This comes from a John Mauldin newsletter dated July 5.
Now here’s the big joke of the whole deal:
Employed persons at work part time:
Part time involuntarily +275k
Because hours cut back +72k
Because that’s all they could find +111k
Part time voluntarily +840k
That is seriously pathetic and makes me wonder about the Retail adds +40k and the Leisure & Hospitality adds +39k. Low-paying, less than 40 hour a week jobs? You bet. Ditto Health care and social assistance, which clocked in with a hefty 33.7k.

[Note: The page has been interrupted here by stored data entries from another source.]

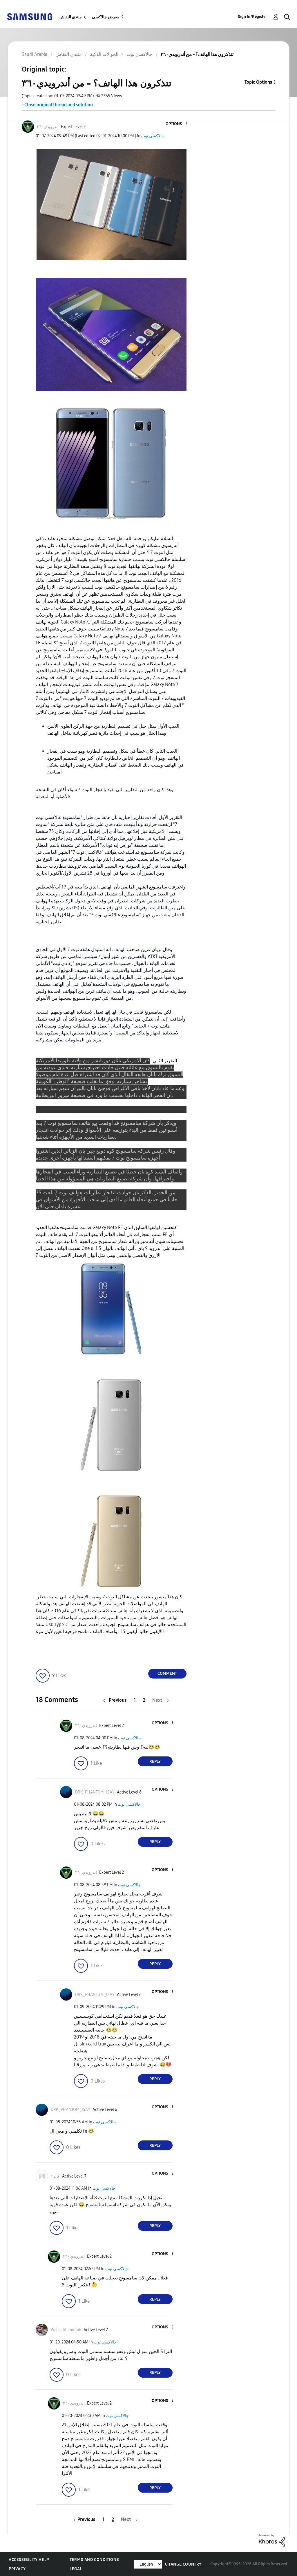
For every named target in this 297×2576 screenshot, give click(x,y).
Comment (167, 1673)
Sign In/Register (252, 16)
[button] (176, 124)
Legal (76, 2568)
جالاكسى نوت (152, 136)
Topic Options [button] (258, 82)
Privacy (17, 2568)
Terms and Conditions (94, 2559)
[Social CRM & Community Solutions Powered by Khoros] (272, 2540)
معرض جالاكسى (105, 16)
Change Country (183, 2564)
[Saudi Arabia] (29, 16)
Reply (155, 1761)
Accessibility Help (29, 2559)
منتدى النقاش (70, 16)
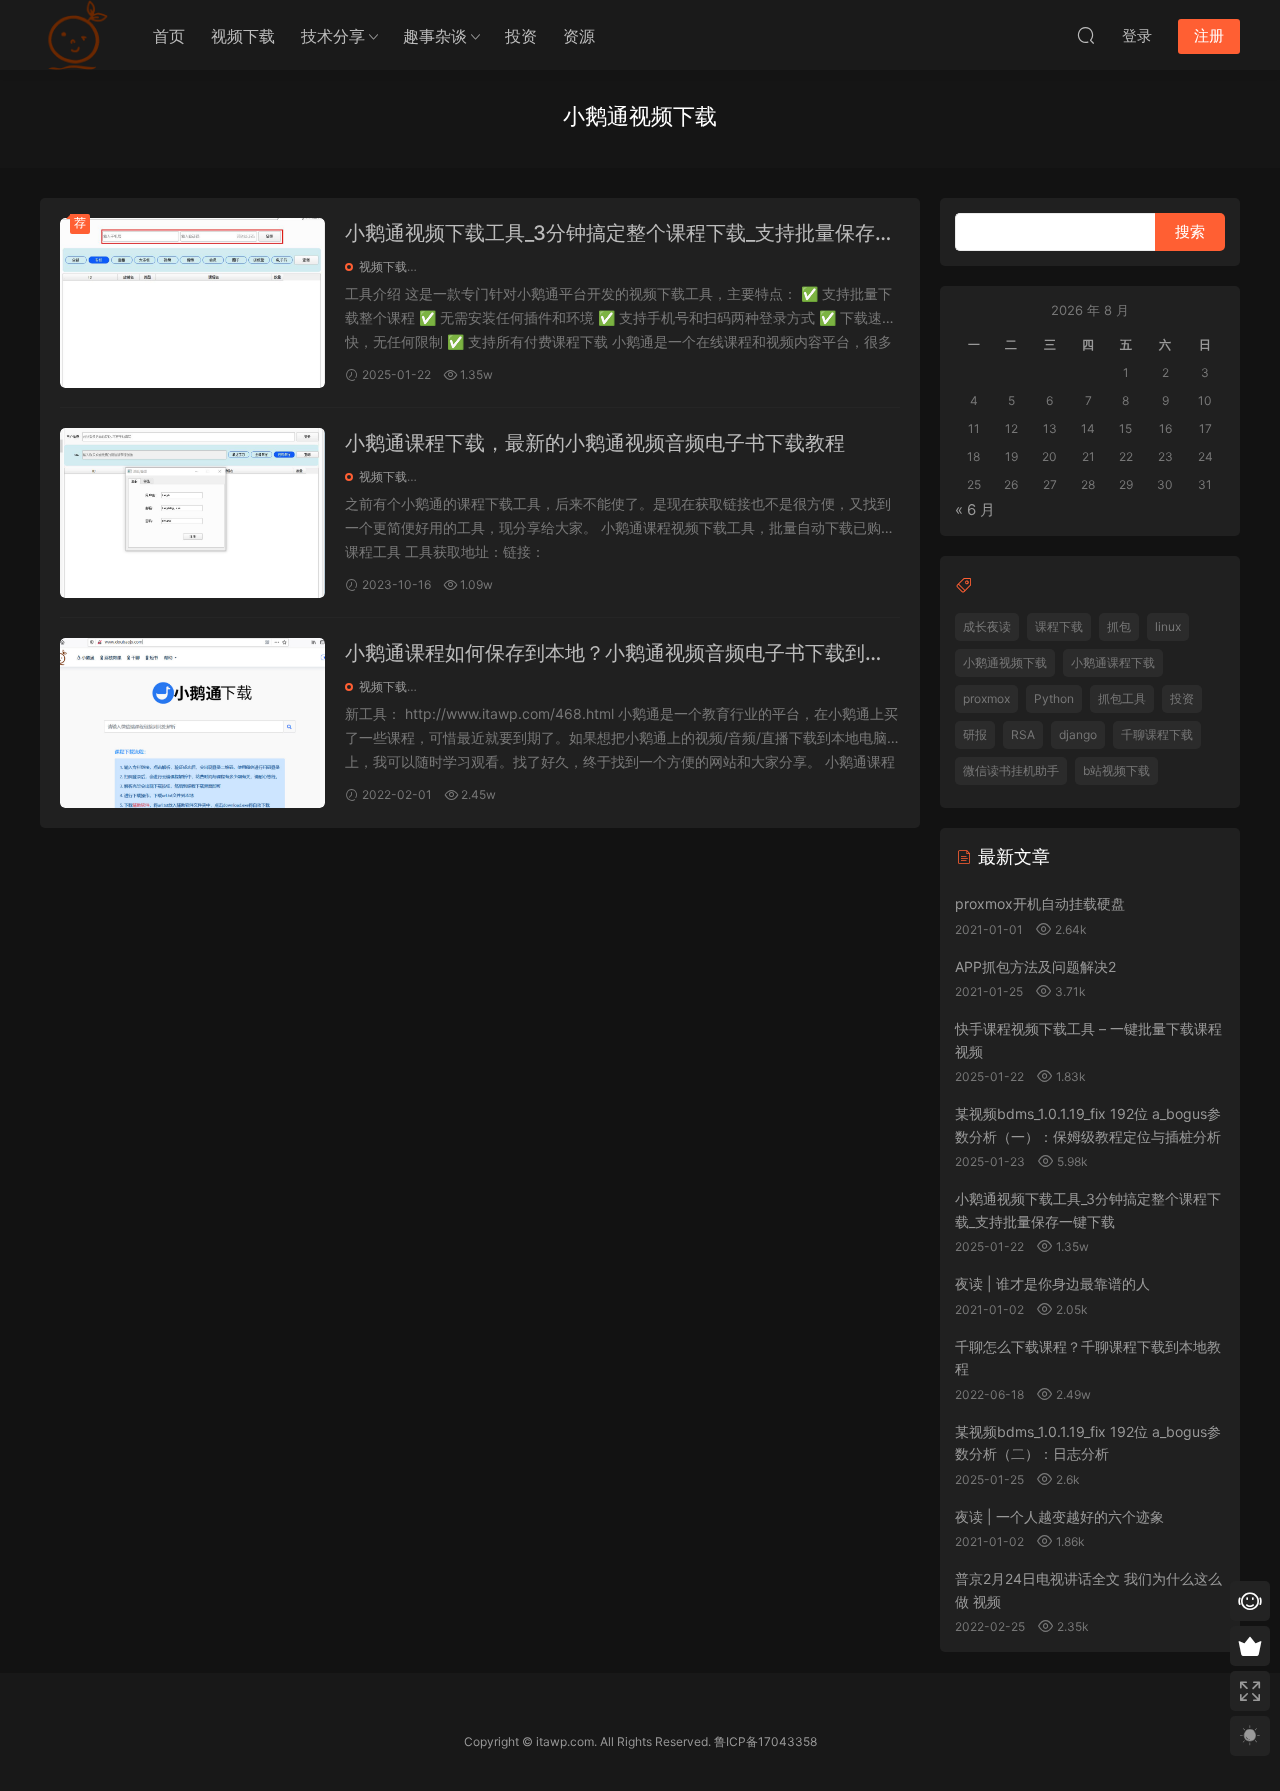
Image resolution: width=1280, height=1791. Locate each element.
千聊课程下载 (1157, 734)
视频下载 (243, 36)
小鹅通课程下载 (1113, 662)
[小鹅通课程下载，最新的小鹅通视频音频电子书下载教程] (192, 513)
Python (1054, 698)
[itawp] (75, 35)
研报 (975, 734)
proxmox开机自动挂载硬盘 (1040, 903)
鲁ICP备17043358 (765, 1741)
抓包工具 (1122, 698)
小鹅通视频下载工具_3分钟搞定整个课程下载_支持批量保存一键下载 (620, 234)
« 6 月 (975, 509)
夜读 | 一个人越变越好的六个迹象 (1059, 1516)
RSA (1023, 734)
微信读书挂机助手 (1011, 770)
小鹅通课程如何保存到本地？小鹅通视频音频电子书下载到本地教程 (615, 654)
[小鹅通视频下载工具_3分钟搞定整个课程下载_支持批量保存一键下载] (192, 303)
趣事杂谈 (435, 36)
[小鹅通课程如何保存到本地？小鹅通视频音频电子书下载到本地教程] (192, 723)
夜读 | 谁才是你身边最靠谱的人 (1052, 1283)
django (1078, 734)
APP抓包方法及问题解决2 (1035, 966)
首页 (169, 36)
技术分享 (333, 36)
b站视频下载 (1116, 770)
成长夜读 (987, 626)
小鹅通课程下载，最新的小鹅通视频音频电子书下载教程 (595, 443)
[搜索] (1086, 35)
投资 (521, 36)
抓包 (1119, 626)
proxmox (986, 698)
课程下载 (1059, 626)
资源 (579, 36)
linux (1168, 626)
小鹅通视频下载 (1005, 662)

But it also explains why, with 288k bodies added, the average workweek is not budging. Translation: they are hiring more workers instead of increasing the hours of existing workers. Which suggests that maybe this is more of what we have seen already: the quest to hire part time employees to avoid the benefits baloney.
Use your head. If we really created 288k jobs. And 275k folks were made involuntarily part-time, then this suggests that there are still way more candidates than there are openings.
-Analysis by Joan McCullough of U-6 Employment figures
When some of us pointed out, when the Affordable Care Act (Obamacare) was being debated way back in 2010, that the bill would result in an extraordinarily large number of temporary and part-time workers, we were called delusional and told we were just using that argument to oppose the ACA. It turns out, Mr. Krugman et al., that we were right. An unintended consequence of the ACA is a dramatic increase in part-time employment, especially among young people. There is no disputing this, unless you are willing to ignore the clear data from the BLS.
Precisely when young people are starting their careers and should be able to land “starter jobs” and look forward to establishing themselves, they now have to hold down multiple part-time jobs in order to simply survive. Gods forbid they have a kid or two.